Victor founder Clive Jackson is now calling on others to adopt a five-step “Build Back Better” plan, adding that it is the only private jet company to have its own annual flight, emissions and carbon credit purchase data formally audited and published.
Jackson said it was vital the aviation industry take a more “sustainable approach to business and leisure travel”, particularly in private aviation, which has seen an unprecedented increase in new users due to the pandemic.
Since the onset of Covid-19, jet charter has seen large numbers of new users come into the market as flyers try and avoid airport crowds and fly quickly and directly. A survey by McKinsey & Co found 71% of those who had used private aviation since the pandemic lockdowns began in March 2020 intend to continue flying privately once the pandemic eases.
“The opening of national borders and air corridors will see the massive pent-up demand for international travel rise exponentially,” said Jackson. “Particularly as airlines struggle to re-introduce the breadth and diversity of routes they once operated. The ability to choose how you travel comes with the added responsibility to protect our society and the future of our planet.”
Victor itself experienced a 139% year-on-year growth in new bookers for its on-demand jet charter service in the first two months of 2021 alone.

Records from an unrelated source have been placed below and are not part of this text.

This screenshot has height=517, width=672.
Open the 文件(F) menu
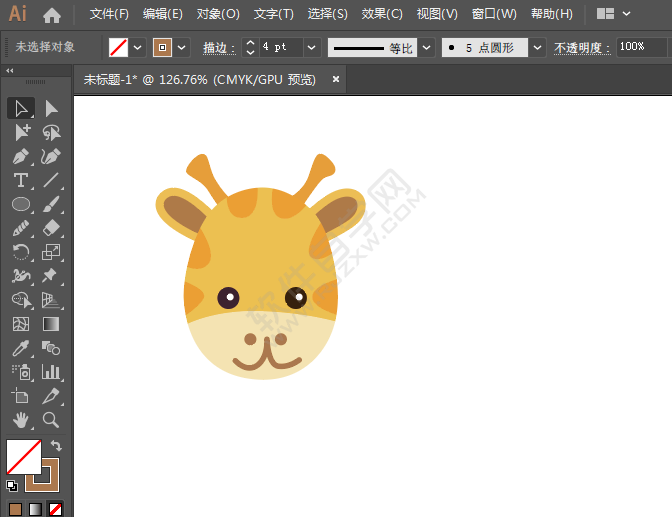(109, 14)
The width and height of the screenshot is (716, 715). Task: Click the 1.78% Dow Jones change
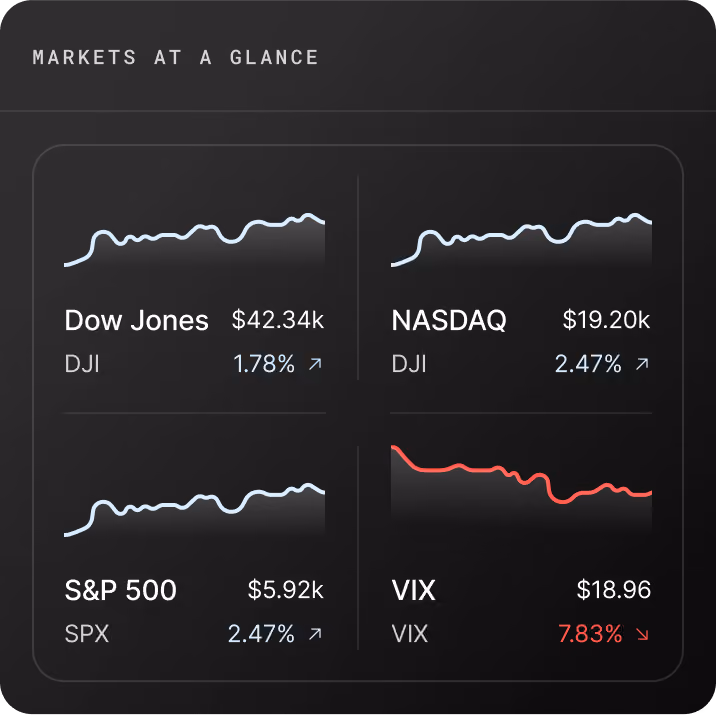pyautogui.click(x=264, y=364)
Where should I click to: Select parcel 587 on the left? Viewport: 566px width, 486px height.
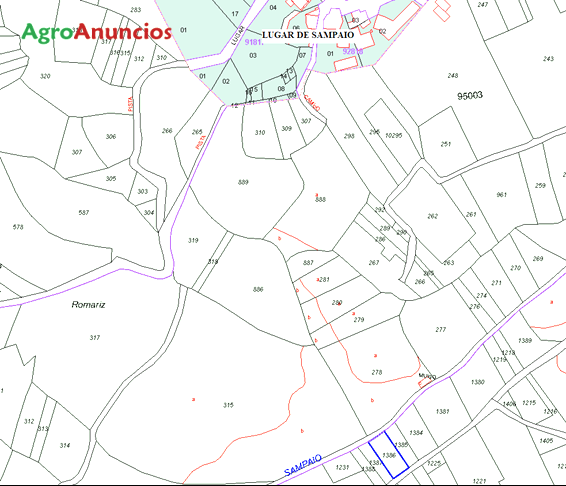coord(83,213)
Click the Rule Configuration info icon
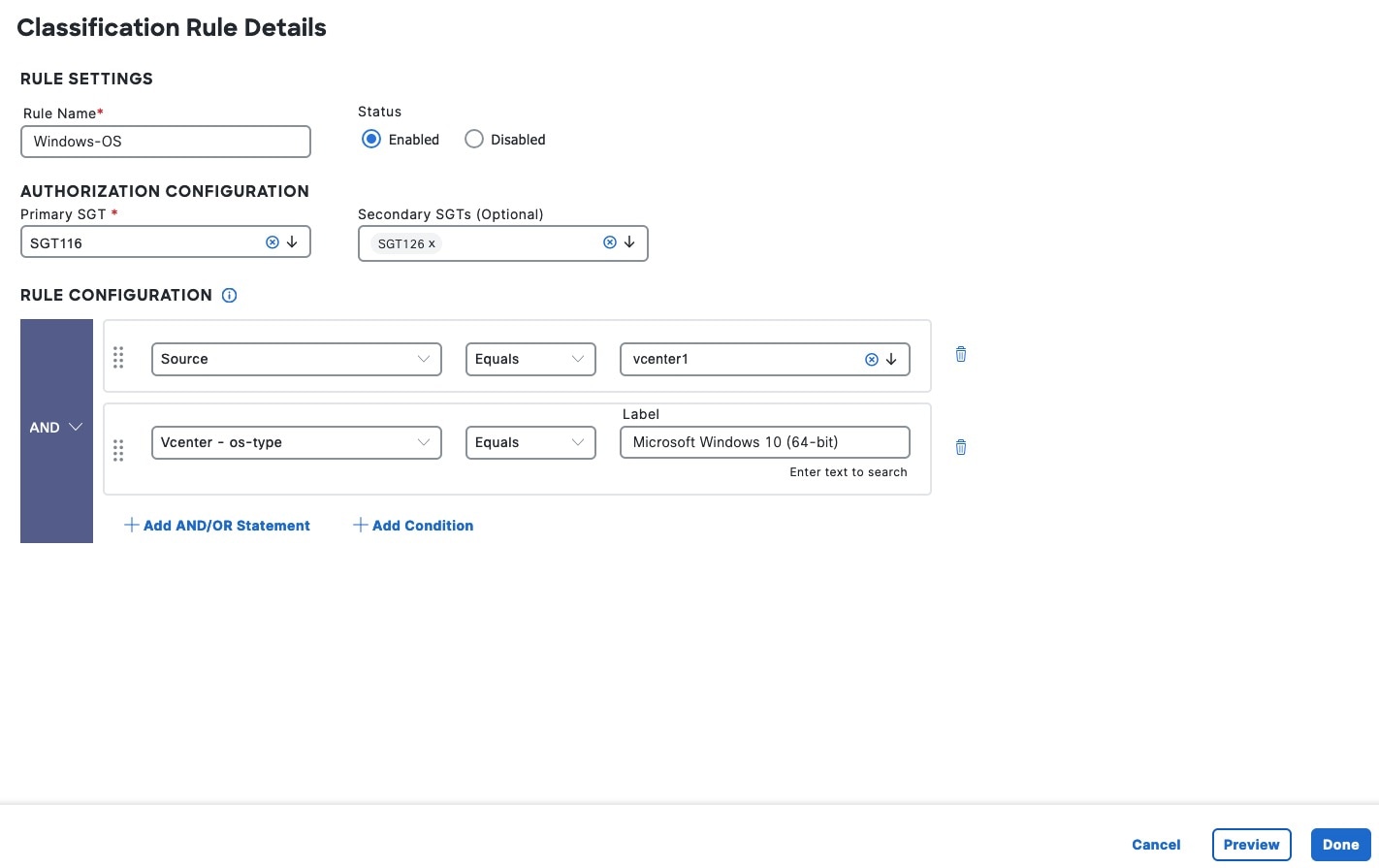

“We cannot overlook the fact that a private jet emits up to 20 times more CO2 per passenger mile than a commercial airliner,” added Jackson. “Operators, brokers, and customers must accept that the privilege they enjoy comes with certain obligations. I am adamant that every private jet flight must be carbon negative by a significant order of magnitude. Every passenger should remove more carbon than they emit, and this commitment and claim must be verifiable and open to scrutiny by others.”
Victor said its own credentials show how every flight since 2019 has been 200% carbon offset at a minimum, with fuel burn data provided by RocketRoute and carbon credits brokered by Vertis Environmental Finance and South Pole.
“Today we can offer a mix of sustainable synthetic fuel, smart tech and UN-approved carbon sequestration programmes as a range of verifiable mitigation options that go hand in hand with the freedom to choose how we wish to travel,” said Jackson.
The Build Back Better plan encompasses five key areas – investing in consumer awareness of carbon footprints; investment in reduction innovations and sustainable aviation fuel with the aim of every flight being beyond carbon neutral; investing in high-quality accredited carbon offsetting around nature-based solutions; going beyond net zero for every transaction; and third-party verification and disclosure.
Victor said its strategy gives all private aviation businesses “a simple framework by which they can demonstrate their commitment to building a more sustainable industry”.
“The EBAA supports Victor’s Build Back Better framework and in particular welcomes their call for third party verification and full transparency on environmental investments made by private aviation businesses,” said Robert Baltus, chief operating officer at EBAA.
“Since Victor took its carbon reduction programme worldwide in 2019 and started mandating a 200% carbon offset on every flight, we encourage others in business aviation to follow their lead. The next hill for business aviation to climb is the utilisation of sustainable aviation fuel [SAF] on a greater scale. We look forward to working alongside Victor and other EBAA members to develop a SAF roadmap and engage the industry to adopt it,” added Baltus.